Task objective: Rewrite the listing below, changing every "This screenshot has" to "The image has" and leaving everything else as it is. Leave out the pictures.

--------

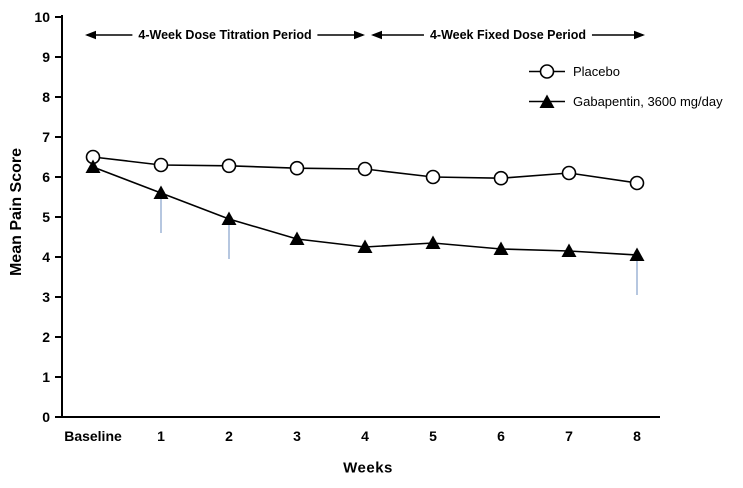  Describe the element at coordinates (547, 72) in the screenshot. I see `placebo-open-circle-marker-icon` at that location.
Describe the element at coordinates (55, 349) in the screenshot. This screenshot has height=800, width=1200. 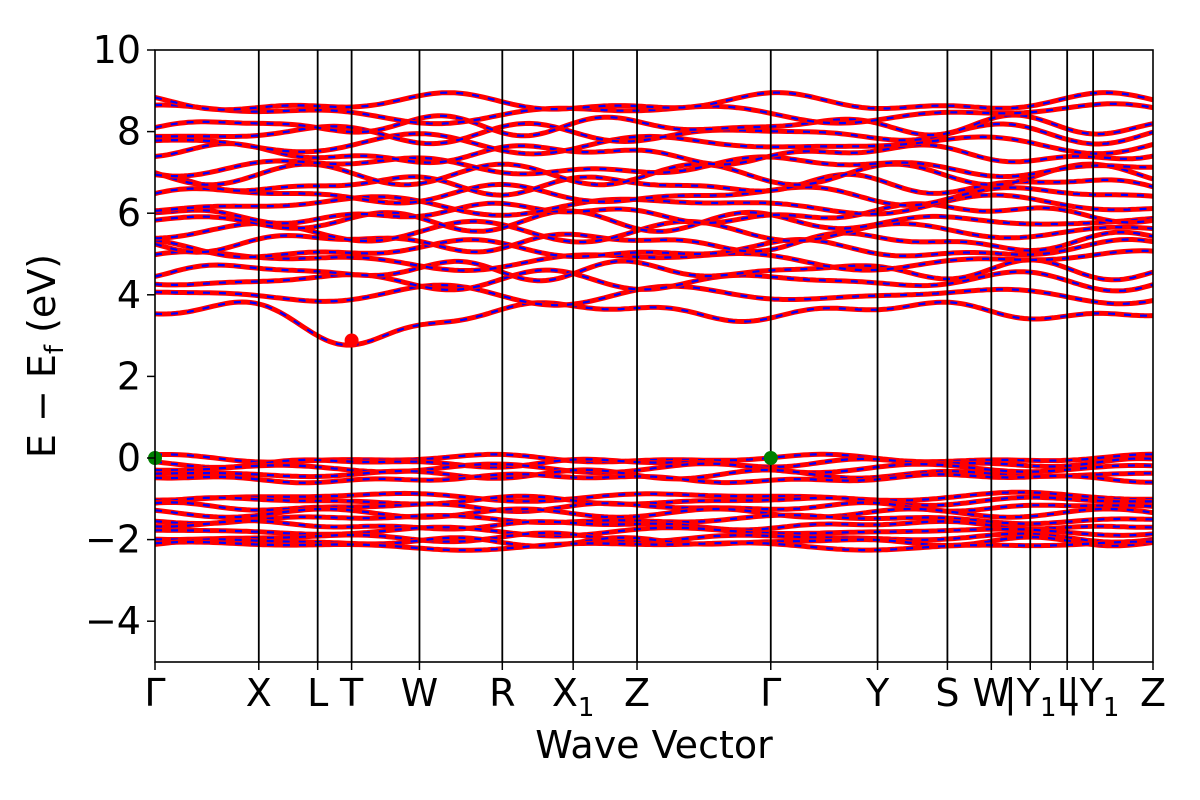
I see `y-axis-title-sub: f` at that location.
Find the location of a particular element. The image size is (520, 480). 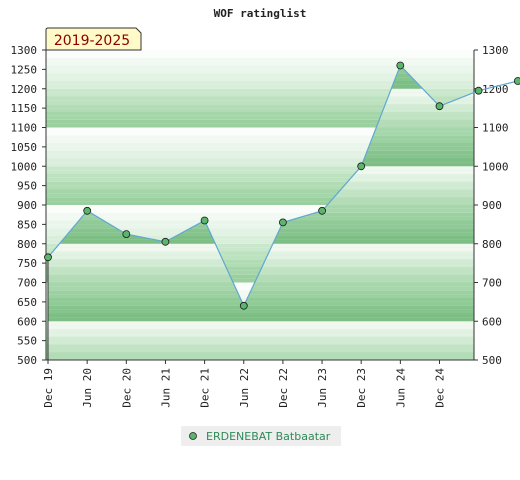

period-badge-label: 2019-2025 is located at coordinates (92, 41).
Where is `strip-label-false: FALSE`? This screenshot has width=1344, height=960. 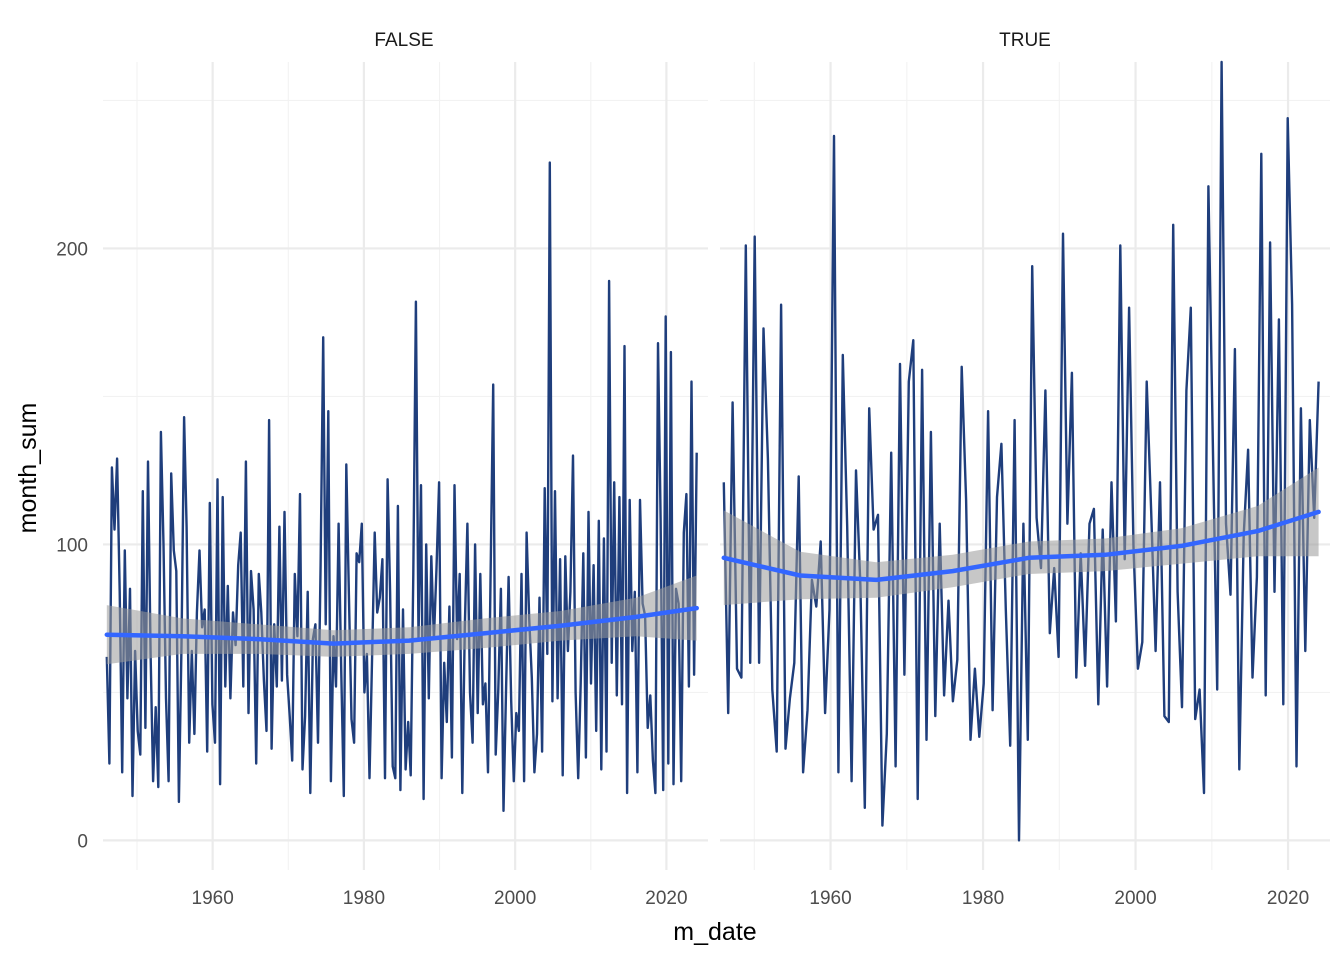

--------

Answer box:
  Describe the element at coordinates (547, 72) in the screenshot. I see `placebo-open-circle-marker-icon` at that location.
Describe the element at coordinates (55, 349) in the screenshot. The image has height=800, width=1200. 
I see `y-axis-title-sub: f` at that location.
Find the location of a particular element. The image size is (520, 480). 

period-badge-label: 2019-2025 is located at coordinates (92, 41).
Where is `strip-label-false: FALSE`? The image has width=1344, height=960. 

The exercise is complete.